Rabbimiz Zülcelal, daha çok maddi konudaki cimriliklere dikkat çeker. Çünkü insan sosyal bir varlıktır, toplum içinde yaşamak durumundadır. Allah’ın o topluma bahşettiği nimetlerden kendisi nasıl yararlanıyorsa, kendisine verdiği nimetlerden de toplumun diğer bireylerinin yararlandırılmasını ister. Leyl suresi 8-9-11. ayetlerde cimrilerin acıklı hallerini, Rabbimiz şöyle bildiriyor. “Kim cimrilik eder, kendisini Allah’a muhtaç görmez ve en güzel sözü (Kelime i tevhidi) yalanlarsa biz onu en zor olana iletiriz. Cehenneme yuvarlandığı zaman malı ona fayda vermez.” Cimrilik, ameli salih değil, aksine cehennemliklerin ameledir. Meşhur bir sözde “Cimriler cennete giremez.” denilmiştir. “Mülk Allahın’dır,”. İnsan onun emanetçisidir. Allah’ın mülkünü, Onun kullarından esirgeme gibi bir hakka sahip değildir. O mülkü, Rabbinin rızası istikametinde kullanmak zorundadır. Kişi elindekilerin birer devre mülk olduğunu unutmamalıdır.

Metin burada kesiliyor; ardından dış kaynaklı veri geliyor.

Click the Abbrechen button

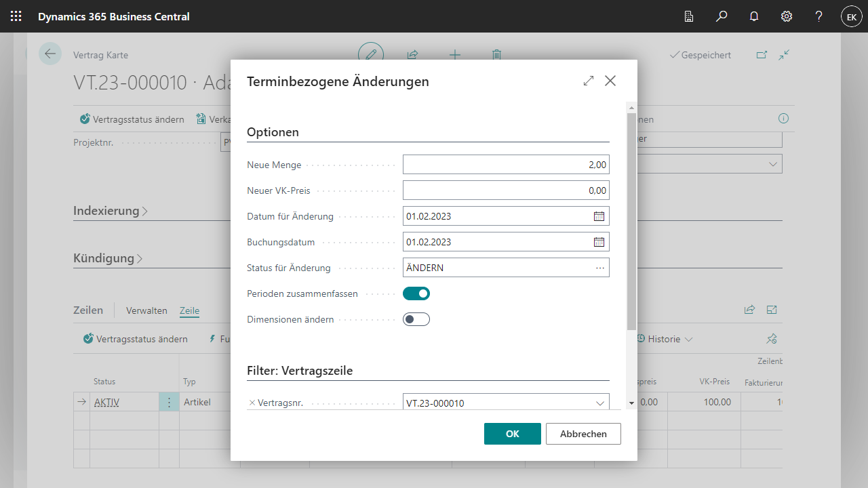[583, 434]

Cimrilik, Allah’ı unutarak mülkü kendine ait bilmek, Razakı zül celali devredışıbırakıp rızkın sahibi, maliki benim, demektir. Allah korusun bu inancın, bu düşüncenin bir ucu insanı, nefsini ilah edinmeye, şirke götürür. Kur’anda Rabb’ımız uyarıyor, Ali İmran 180. ayet “Allah’ın kendilerine lütfundan, verdiği nimetlerde cimrilik edenler, bunun kendileri için hayırlı olduğunu sanmasınlar, hayır o kendileri için şerdir. Cimrilik ettikleri şey kıyamet gününde boyunlarına dolanacaktır…”

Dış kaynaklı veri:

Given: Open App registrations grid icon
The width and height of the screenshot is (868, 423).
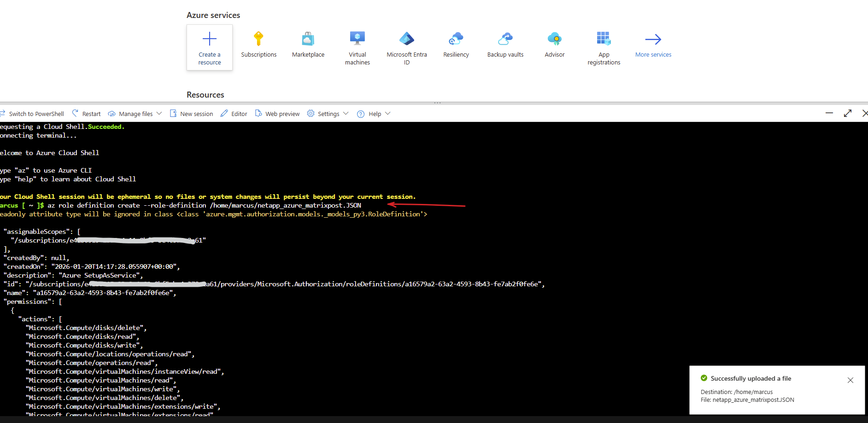Looking at the screenshot, I should point(604,39).
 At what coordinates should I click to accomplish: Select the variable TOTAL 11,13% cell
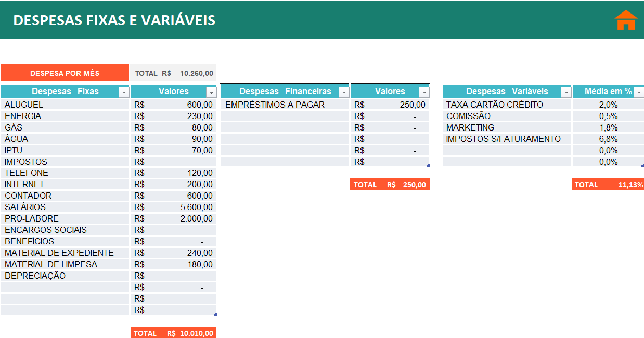point(608,185)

Cimriler, sadece kendi malik olduğunun cimrisi değil başkalarının da kendisi gibi cimri olmasını isterler, Nisa Suresi 37. ayette “Bunlar cimrilik eden, insanlara da cimriliği emreden ve Allah’ın lütfundan kendilerine verdiği nimeti gizleyen kimselerdir. Biz de o nankörlere alçaltıcı bir azap hazırlamışızdır.” Buyuruyorlar. Zaman zaman halk içinde şahit olmuşuzdur ki, merhamet sahibi, veren insanları engellemek için “Peygamber misin ümmet kayıracak, çalışsın kazansın, az yesin.” şeklinde telkinde bulunurlar. Hatta cömertleri, savruklukla, malının kıymetini bilmemekle suçlarlar.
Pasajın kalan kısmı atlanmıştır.